Wednesday, July 20, 2011

"The Sound of Music"

Copyright © 2011 by Chris R. Glaser. All rights reserved.

This past Sunday afternoon I wanted to attend The Sound of Music sing-along at Atlanta’s classic Fox Theatre. My consolation prize was watching my DVD copy at home on our flat-screen.

I first saw it in 1965 at the age of 14 or 15 during an exclusive run at another famed movie palace, the Carthay Circle Theatre near Beverly Hills, demolished a few years later. Subsequently I would enjoy its first sing-along version at a theater in London’s West End. Twice I’ve visited Salzburg and twice I’ve taken the American Express Sound of Music Tour (smile). The only song I learned to play well on the piano is “Edelweiss”!

My mother had the Broadway recording, so I already knew most of the songs and the general story line from listening to it repeatedly (wink). And I wanted to be Maria von Trapp. Not the children’s nanny or the baron’s wife, but the nun who sang in the convent and hills of the majestic Austrian Alps. Though a Protestant heretic, I romanticized and yearned for the contemplative life. 

But Baptists and Presbyterians did not have contemplative orders. The nearest I could come was Mt. Calvary Retreat House in Santa Barbara, run by the Episcopal Church’s Order of the Holy Cross, and destroyed in the 2008 Montecito fire. Overlooking the entire Santa Barbara shoreline, beneath towering mountains and star-filled nights, I enjoyed personal retreats walking the surrounding hills as well as reading, writing, praying, and being reminded of God’s presence in scripture, sacrament, community, and nature.

As has happened throughout my ministry, I once had an appointment with a priest seeking advice. As he spoke of spending time at a family-run music lodge in Vermont, I looked down at my appointment calendar and remembered his last name was von Trapp! When I learned his relation to Maria von Trapp, I asked if she could autograph one of her books for my mother.

A few year’s before my mother’s death, she suggested I take the book. I said, “But she autographed it for you!” Mom corrected my memory, “No—her note was to you.” Of course, I still have the book entitled simply Maria, in which she wrote, “To Chris—When we fill our lives with love and express this in doing whatever we can for others we are on the right path. Love believes that every turn in the road reveals God in a new way. God bless you for your love for my [relative]. Love, Maria von Trapp.”

I couldn’t be Maria von Trapp, but I’m grateful for these consoling words.

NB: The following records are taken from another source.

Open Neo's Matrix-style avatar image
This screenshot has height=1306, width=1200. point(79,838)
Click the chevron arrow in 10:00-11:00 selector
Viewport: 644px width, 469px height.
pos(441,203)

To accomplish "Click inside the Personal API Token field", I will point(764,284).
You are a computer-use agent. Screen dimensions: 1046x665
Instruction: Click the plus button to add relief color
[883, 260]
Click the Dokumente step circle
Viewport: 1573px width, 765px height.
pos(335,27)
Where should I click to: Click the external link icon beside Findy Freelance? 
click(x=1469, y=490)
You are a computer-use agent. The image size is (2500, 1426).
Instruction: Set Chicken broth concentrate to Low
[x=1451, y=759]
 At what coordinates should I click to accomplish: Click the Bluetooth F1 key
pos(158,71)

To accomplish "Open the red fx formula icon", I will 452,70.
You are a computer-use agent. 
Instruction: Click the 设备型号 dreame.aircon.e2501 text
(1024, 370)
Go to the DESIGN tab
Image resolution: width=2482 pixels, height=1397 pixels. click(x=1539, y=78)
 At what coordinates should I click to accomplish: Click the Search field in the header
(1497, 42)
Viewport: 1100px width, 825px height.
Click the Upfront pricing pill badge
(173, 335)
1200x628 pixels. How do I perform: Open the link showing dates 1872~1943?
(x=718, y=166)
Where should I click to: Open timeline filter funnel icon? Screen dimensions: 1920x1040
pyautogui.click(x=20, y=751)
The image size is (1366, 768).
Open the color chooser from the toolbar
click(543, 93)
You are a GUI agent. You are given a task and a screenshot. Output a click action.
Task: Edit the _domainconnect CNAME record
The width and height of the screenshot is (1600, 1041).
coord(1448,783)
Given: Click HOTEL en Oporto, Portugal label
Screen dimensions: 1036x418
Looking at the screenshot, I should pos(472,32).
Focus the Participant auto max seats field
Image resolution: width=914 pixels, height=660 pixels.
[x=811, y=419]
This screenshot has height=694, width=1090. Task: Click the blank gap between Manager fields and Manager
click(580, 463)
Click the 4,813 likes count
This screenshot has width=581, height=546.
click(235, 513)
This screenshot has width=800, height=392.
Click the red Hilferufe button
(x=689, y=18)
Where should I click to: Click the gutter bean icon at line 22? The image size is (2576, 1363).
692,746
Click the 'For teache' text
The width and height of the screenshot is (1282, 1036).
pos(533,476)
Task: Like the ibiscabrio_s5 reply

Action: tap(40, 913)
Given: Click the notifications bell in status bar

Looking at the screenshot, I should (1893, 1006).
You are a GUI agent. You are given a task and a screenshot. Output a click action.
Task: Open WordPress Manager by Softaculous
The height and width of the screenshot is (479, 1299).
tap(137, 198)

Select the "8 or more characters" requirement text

Chris will be speaking on "Spiritual Abuse" at the Georgia Mountains Unitarian Universalist Church in Dahlonega, Georgia, on Sunday, July 31, at 11 a.m.

1 comment:

  1. How exciting to have actually MET Maria von Trapp! That musical -- well, actually, ALL musicals -- have been my family's favorite entertainment. When our kids were still at home and our piano in tune, sing-along's were a major source of family bonding.